Bersyukur pula, karena muktamar yang dihelat di masa pandemi Covid-19, tidak menjadi klaster. Beberapa kali test antigen maupun PCR terhadap para muktamirin oleh tim kesehatan dari Pemkot Lampung, hasilnya semua juga negatif. Memang, pelaksanaan menuju ruang-ruang pelaksanaan muktamar, terbilang protokol kesehatan dengan ketat.
Muktamar ke-34 telah selesai. Ribuan peserta dan penggembira juga telah pulang. Mereka membawa kesan. Juga, oleh-oleh berupa pernak-pernik muktamar. Terutama kaus bergambar logo dan tulisan muktamar. Barang yang selalu menjadi serbuan setiap kali hajatan itu tergelar. Laris manis. Di semua tempat stan-stan pameran.
Pameran UMKM di Lapangan Saburai, misalnya. Saking larisnya penjualan kaus muktamar, pedagang sampai membawa sablon dan hairdriyer ke stannya. Cetak di tempat dan langsung dikeringkan dengan pemanas rambut itu. Tidak hanya itu. Lantaran stok kaus polos kosong, kaus bergambar Kakbah dan bendera Arab Saudi pun disablon muktamar NU.

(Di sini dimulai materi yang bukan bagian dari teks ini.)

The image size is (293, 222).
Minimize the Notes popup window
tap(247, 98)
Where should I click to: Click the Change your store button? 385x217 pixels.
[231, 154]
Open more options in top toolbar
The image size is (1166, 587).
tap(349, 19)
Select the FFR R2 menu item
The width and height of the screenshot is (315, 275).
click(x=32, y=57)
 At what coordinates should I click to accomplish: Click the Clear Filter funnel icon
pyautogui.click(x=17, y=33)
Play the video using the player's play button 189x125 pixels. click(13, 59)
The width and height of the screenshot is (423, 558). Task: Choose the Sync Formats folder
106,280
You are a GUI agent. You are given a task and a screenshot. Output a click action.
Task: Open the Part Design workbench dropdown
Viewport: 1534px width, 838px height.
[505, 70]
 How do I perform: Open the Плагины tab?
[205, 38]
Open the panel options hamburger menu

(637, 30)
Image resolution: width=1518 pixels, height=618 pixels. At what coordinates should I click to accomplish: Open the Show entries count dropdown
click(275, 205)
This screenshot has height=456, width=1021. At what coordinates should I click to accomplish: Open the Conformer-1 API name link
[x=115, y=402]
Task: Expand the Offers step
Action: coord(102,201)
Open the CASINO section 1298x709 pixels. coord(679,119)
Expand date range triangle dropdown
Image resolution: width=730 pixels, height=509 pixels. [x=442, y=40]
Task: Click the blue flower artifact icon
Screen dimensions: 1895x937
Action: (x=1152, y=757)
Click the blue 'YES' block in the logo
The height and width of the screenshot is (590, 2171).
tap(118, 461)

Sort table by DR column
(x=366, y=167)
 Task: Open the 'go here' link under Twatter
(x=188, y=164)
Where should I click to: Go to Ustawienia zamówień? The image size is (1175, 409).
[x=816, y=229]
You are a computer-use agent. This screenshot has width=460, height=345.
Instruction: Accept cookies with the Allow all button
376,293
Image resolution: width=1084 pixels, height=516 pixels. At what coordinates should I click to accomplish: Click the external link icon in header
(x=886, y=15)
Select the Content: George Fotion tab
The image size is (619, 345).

Kendati begitu, kaus yang dibanderol seharga Rp 65 ribu tetap saja laris manis. Pembeli berduyun-duyun. Bahkan, anggota Dewan Perwakilan Daerah (DPD) RI Ahmad Nawardi pun ikut antre membeli kaus unik itu. Depan bergambar Kakbah dan belakang bergambar muktamar itu. ‘’Yang mahal itu bukan harganya, tapi nilai kausnya ini,’’ katanya.
Selain di Lapangan Saburai, pedagang di kampus Univesitas Lampung (Unila) juga demikian. Kaus-kaus bergambar muktamar ludes sejak hari pertama. Subhan, salah pedagang kaus muktamar pun tersenyum. Dia beberapa kali mengucap syukur. ‘’Alhamdulillas. Laris sekali. Bisa buat membeli sepeda anak,’’ ujarnya kepada Jawa Pos.
Bukan hanya senyum Subhan yang mengembang. Tapi, ada begitu banyak pedagang, UMKM, dan pelaku usaha lain mendapat berkah. Muktamar di Bandar Lampung telah selesai. Dendang syair Ya Lal Wathon tidak lagi terdengar di setiap perempatan lampu merah kota itu. Baliho, reklame, spanduk hingga karangan bunga tidak lagi terpajang. Tinggal meninggalkan jejak sejarahnya.
Muktamar NU masih lima tahun lagi. Entah di mana dan bagaimana lagi. Yang pasti, tentu hanya warga NU yang menunggu. Bangsa Indonesia menunggu kerja, kerja, kerja pengurus PBNU baru di bawah kepemimpinan Rais Aam KH Miftachul Akhyar dan Gus Yahya, menuju kemandirian dalam berkhidmat untuk peradaban dunia.